FRAGMENTO DEL DOCUMENTO —
================================

La caza al brasileño es el deporte de moda en Francia: sus rivales van armados con una guadaña y él se defiende tirando caños, una lucha desigual

Jorge Valdano
Jorge Valdano

Fútbol a pesar de todo. Al fútbol pandémico le conviene la televisión. En estas condiciones es más agradable verlo en el sofá de casa que en los estadios. Un campo de fútbol es un juguete grande que funciona con las pilas de la ilusión humana. Es esa pasión carnavalesca la que le da vida al juego infinito. Por esa razón, ir a Valdebebas, cruzada por el viento invernal a las nueve de la noche, para ver al Real Madrid en un estadio vacío, tiene más de cruda realidad que de juego, más de inhóspito que de festivo. Es el balón, juguete pequeño e infalible, el que cuando empieza a rodar nos recuerda que estamos ante un partido de fútbol. Pero es necesario hacer un esfuerzo mental para dotar de seriedad clasificatoria a lo que estamos viendo. No me gustaría ser jugador de este fútbol, por eso valoro tanto que todo esto siga adelante.

El clásico veredicto. El Barça y el Madrid están en medio de un proceso de transición que no será corto y que los está poniendo ante un presente insoportablemente pequeño en relación con el esplendor del pasado. Todo les cuesta trabajo, como si intentaran subir por una escalera mecánica que está bajando. Resultados desiguales, juego irregular, entrenadores enfadados, líderes (Ramos y Messi) que amenazan con cerrar la puerta por el lado de afuera, debates mediáticos… Lo clásico. Los dos clubes sufren (porque todo les cuesta mucho) y se consuelan (porque el rival tampoco despega) de un modo parecido. Pero como esos dandis venidos a menos que llevan con dignidad una ropa deslucida, los dos se rebelan ante la mediocridad y siguen mostrando orgullo competitivo para decirnos que no todo está perdido. Ahora llega la exigencia de la Champions para dictar veredicto sobre el futuro. Hay dos posibilidades: será soportable o insoportable.

================================

CONJUNTO DE DATOS —
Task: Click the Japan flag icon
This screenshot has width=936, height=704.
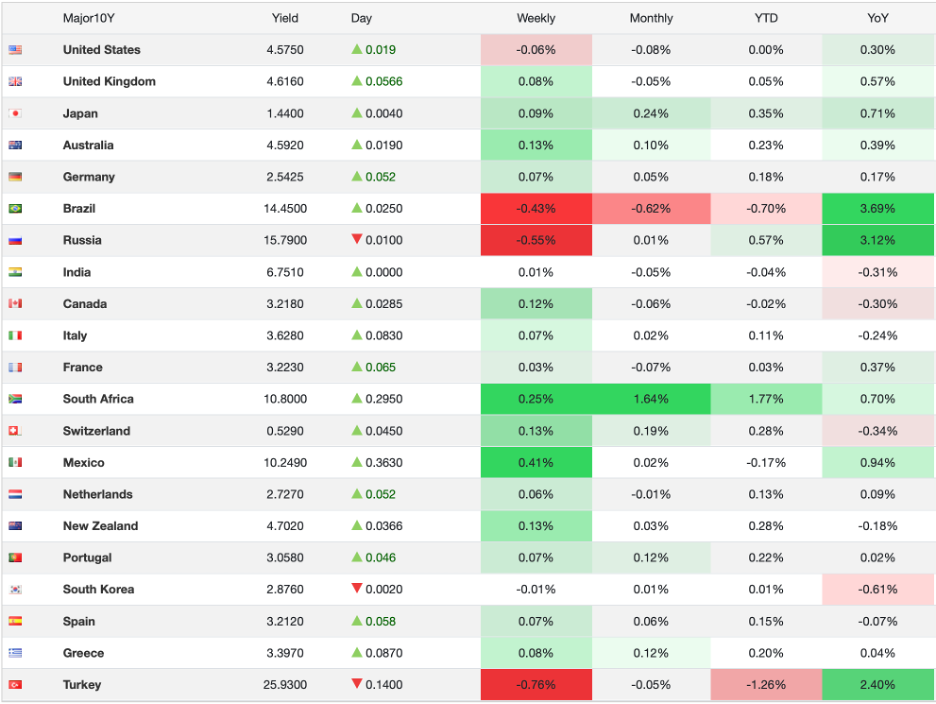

================================

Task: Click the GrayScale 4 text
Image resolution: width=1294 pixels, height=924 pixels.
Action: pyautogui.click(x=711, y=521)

================================

INSTRUCCIONES DE TRABAJO —
**a.** ¿Qué dos líderes, según el texto sobre fútbol, amenazan con cerrar la puerta por el lado de afuera?
**b.** Prosigue el texto sobre fútbol a partir de su última oración.

RESPUESTAS DEL EJERCICIO —
**a.** Ramos y Messi.

**b.**
¿Y los árbitros para qué están? La caza a Neymar es el deporte de moda en Francia. Sus rivales van armados con una guadaña y Neymar se defiende tirando caños. Se mire como se mire, una lucha desigual. La habilidad siempre tuvo fama de provocadora entre los defensas más salvajes, pero nos hemos desacostumbrado a sus efectos porque, por fortuna, no quedan tantos salvajes y, por desgracia, quedan pocos habilidosos. Uno de los más expresivos es Neymar, que con un repertorio técnico maravilloso tiene mil maneras de escapar, y eso ha desatado bajas pasiones que teníamos olvidadas. Sobre el reparto de responsabilidades no tengo dudas: es culpable el que está fuera del reglamento. Pero Neymar debe corregir una tendencia irritante a soltar la pelota un segundo después de lo debido. Como si quisiera decirles a los posibles agresores: “No os tengo miedo”. El problema surge cuando los que tienen miedo son los árbitros.

Y que cumpla muchos más. Hay personas que tienen el mérito de superar a su destino. En el ámbito futbolístico nadie lo logró de un modo más admirable que Cristiano Ronaldo. Nunca fue un término medio, pero sin nacer genio está autorizado a comer en la mesa de los mejores de la historia. Esta semana cumplió 36 años y, como ya no juega contra los equipos rivales sino contra sus porterías, lo festejó soplando goles. Es su manera de decir no solo que está vigente, sino que sigue insaciable. Ronaldo es un jugador que se construyó un físico escultórico y que progresó futbolísticamente hasta límites extraordinarios, pero lo que explica su constante progreso y lo define como jugador y persona es su ambición de gloria. Todo (goles, elogios, fama, premios, dinero…) le parece poco, y ese combustible potencia tanto su capacidad de superación que si se propone jugar hasta que el cuerpo aguante no hay que descartar la inmortalidad.